Death Trap Buildings

On July 9, 2020, the World Health Organization (WHO) bowed to pressure from scientists to concede that the novel coronavirus (SARS-CoV-2) could cause infection via aerosols. (See https://bit.ly/39EHerk.) Aerosols are simply small droplets (generally described as under 5 microns) containing the virus that can linger in the air for hours. The author of the linked New York Times opinion article, engineering professor Linsey Marr, writes that a 5 micron droplet takes about a half-hour to drop from the mouth of an average height adult to the floor – longer if there are air currents. Link to article, https://nyti.ms/3ggetDM.

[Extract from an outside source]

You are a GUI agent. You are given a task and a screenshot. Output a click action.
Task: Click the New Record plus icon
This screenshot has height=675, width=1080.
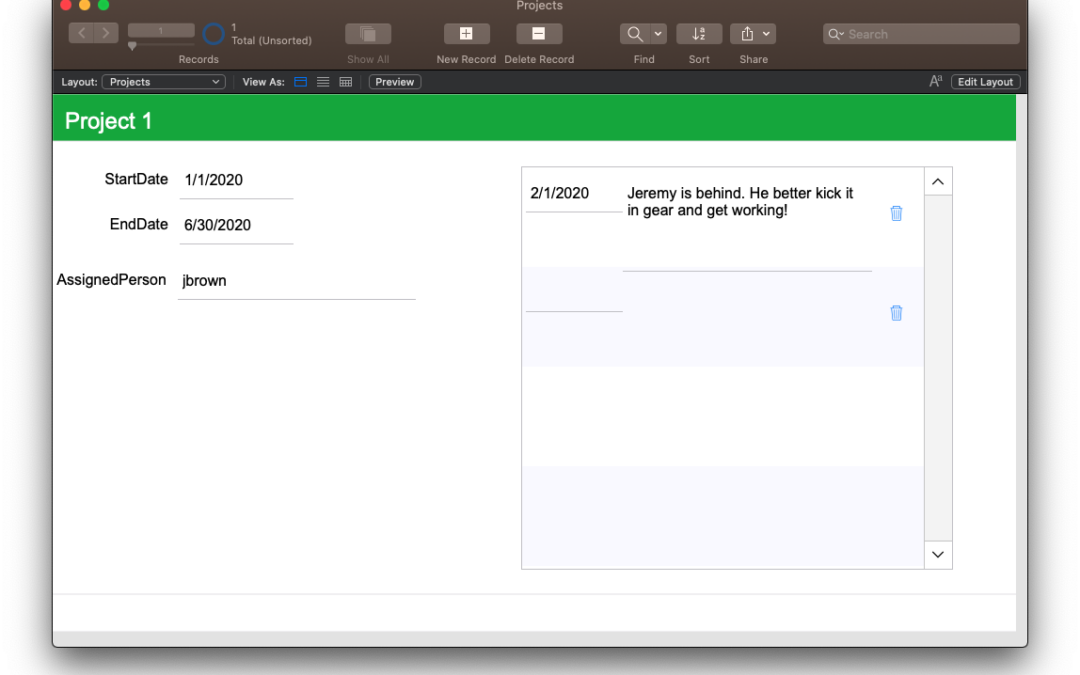(x=466, y=34)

This is not rocket science, even the Aztecs knew that smallpox was airborne.

The implications of this fact are enormous, for the legal liability of design professionals responsible for maintaining healthy buildings, for employers responsible for employee safety under the general duty clause of OSHA, and for people with a statistically higher risk of poor health outcomes if infected.

ASHRAE has already released a document beginning to address airborne transmission (https://bit.ly/2PccVit) but as Professor Marr’s article describes in the NYT, scientific data on this risk vector is in its early development. Employers and school administrators with responsibility for reopening decisions must now recognize that their duty to provide a safe environment likely includes a room by room analysis of HVAC performance or a re-commissioning.